主催: (一社)日本予防理学療法学会、(一社)日本理学療法学会連合, 第58回 日本理学療法学術大会
共催: 第6回 日本産業理学療法研究会学術大会
会議名: 第10回 日本予防理学療法学会学術大会
回次: 1
開催地: 函館市民会館・函館アリーナ(函館市)
開催日: 2023/10/28 - 2023/10/29
【はじめに、目的】
腰痛予防に着目したアクティブ・ラーニ ング型のヘルスリテラシー(Health literacy;HL)講義を実施し、リハビリテーション (以下リハ職)のHLや腰痛の効果を検証する。
【方法】
リハ職41人を対象とした。HL講義は腰痛に対するHL を身に着ける事を目的とした。5~10分の動画であり全16回行った。内容はHLのプロセスに基づきHLの入手・理解・評価・活用で構成した。週1~2回でLINE公式アカウントのメッセージ機能より配信した。講義の導入部分で腰痛予防体操を紹介した。また、次回内容に関連する課題を出す際自分なりに考えた回答を返信する様対象者に求めた。評価項目は基本情報として年齢、性別、 身長、体重、BodyMass Indexを聴取した。HL評価は、Health Literacy Survey Questionnaire12項目短縮版 (HLS-Q12)、14-item Health Literacy Scale(HLS-14)を聴取した。

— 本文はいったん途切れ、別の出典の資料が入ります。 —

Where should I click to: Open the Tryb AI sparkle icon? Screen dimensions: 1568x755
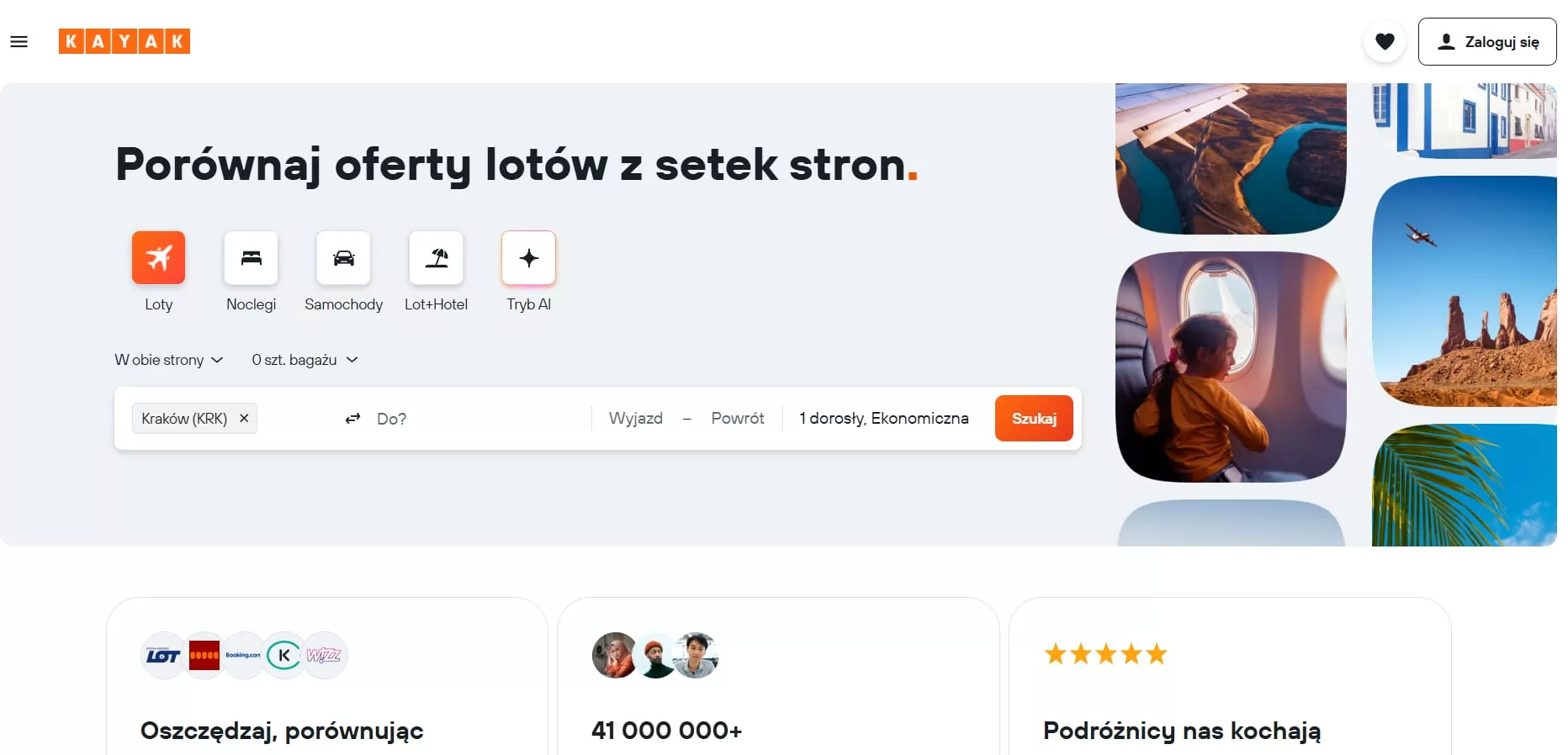coord(528,258)
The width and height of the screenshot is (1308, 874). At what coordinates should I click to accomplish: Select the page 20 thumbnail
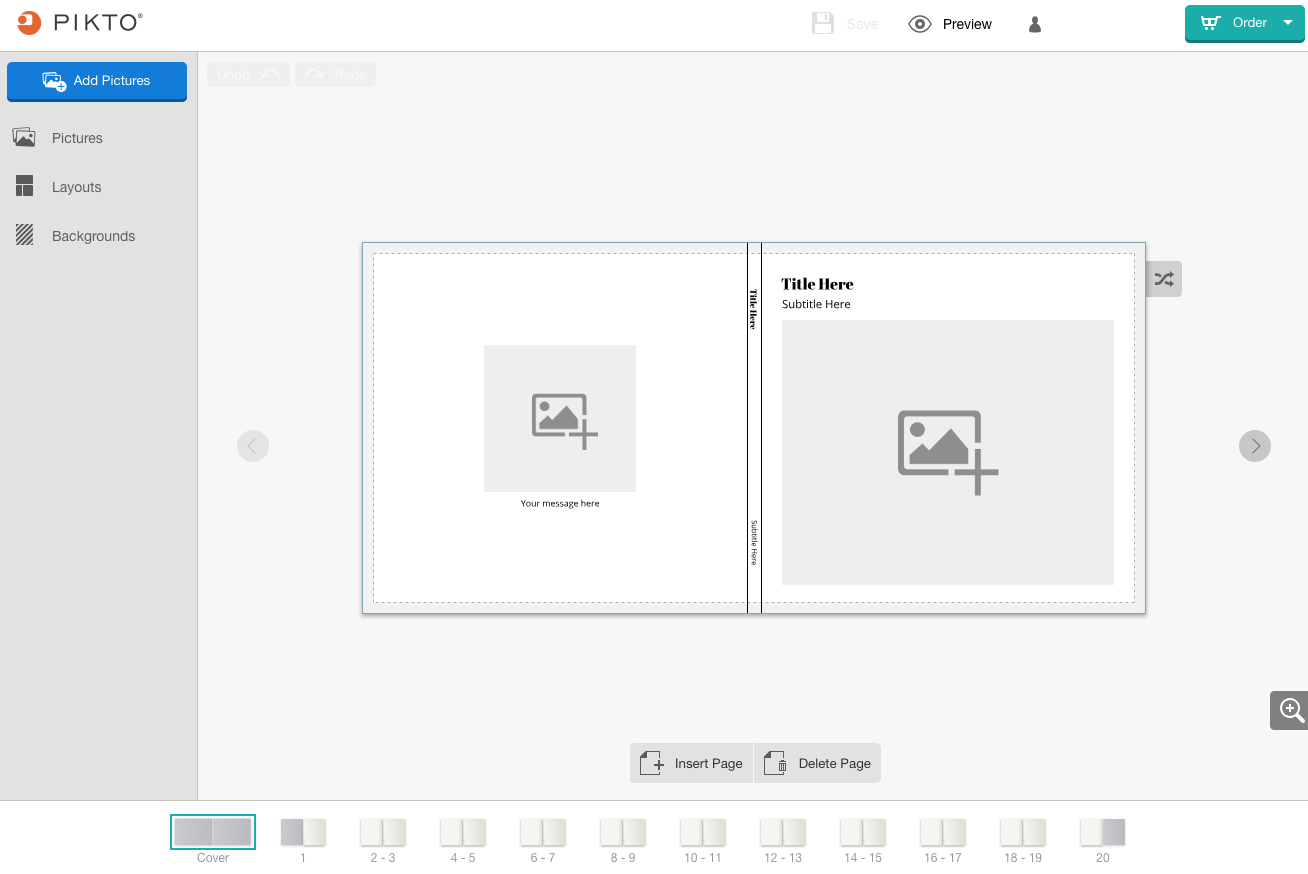[x=1102, y=831]
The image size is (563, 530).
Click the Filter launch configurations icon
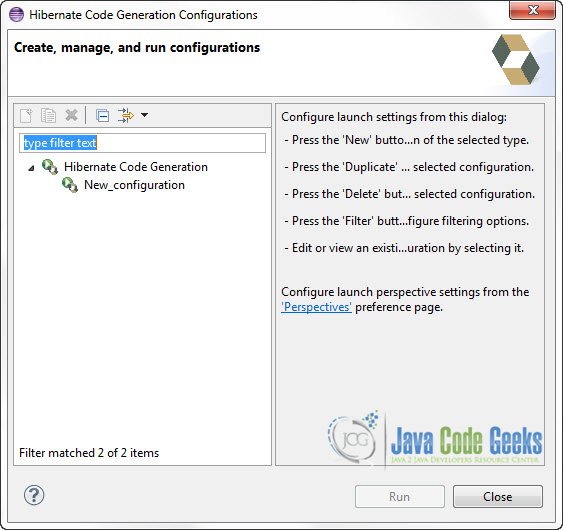(126, 116)
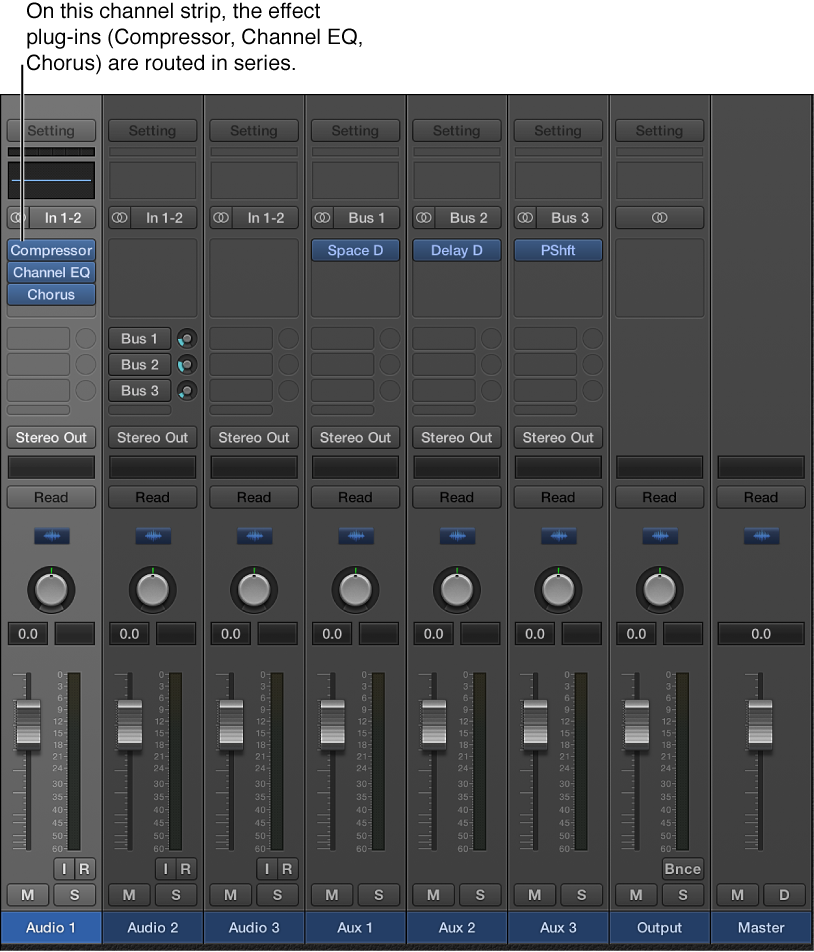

腰痛評価は非特異的腰痛の有無、腰痛が有る者に対しては Numerical Rating Scale (NRS)を聴取した。また、腰痛の際自身が行う対処方法を安静、服薬、コルセット、運動、温める、その他の6項目から選択させた(複数回答可)。対応のあるt検定を行い、 有意水準は5%で解析を行った。
【結果】
最終的な分析対象者は16人 (平均年齢27.2±7.6歳、男性が9人、女性7人)であった。HLS-Q12は介入前30.5±7.1点で介入後32.5±6.6点と改善傾向を示し、下位項目のヘルスケア(Health Care;HC) 領域は介入前29.6±8.1点で介入後32.5± 7.0点と有意に改善した(p=0.02)。HLS-14は介入前56.4±7.8点で介入後54.5±6.7点と悪化傾向を示した。介入前腰痛有りの6人のうち2人(12.5%)が介入後腰痛無しに改善し、残りの4人 (25.0%)もNRSが介入前5.5±2.6点で介入後3.2±2.2点と低下した。しかし、介入前腰痛無しの10人のうち2人 (12.5%)が介入後腰痛を発症した。腰痛の対処方法は介入後、より多くの選択肢を選び28→35件に増加した。
【考察】
本講義で、腰痛をテーマとして情報の検索・確認方法、見つけた情報の長所・短所の見分け方を教授したことで HLS-Q12のHC領域が改善したと考えた。また、HLS-14で取り扱っているスキルは高度であるため、講義を通し自身のHLが低い事を認識した事で低下したと考えた。腰痛に対しても本講義を通して痛みの改善や対処方法の向上に繋がる可能性が示唆された。
【結論】
腰痛予防に着目したアクティブ・ラーニング型のHL講義を実施する事でHLが向上し腰痛予防に有効である可能性が示唆された。
【倫理的配慮】
本研究は榛名荘倫理審査委員会にて承認を得た (承認番号 220102)。対象者には書面と口頭による説明を実施した。また、質問表の提出をもって研究参加の同意があるものとした。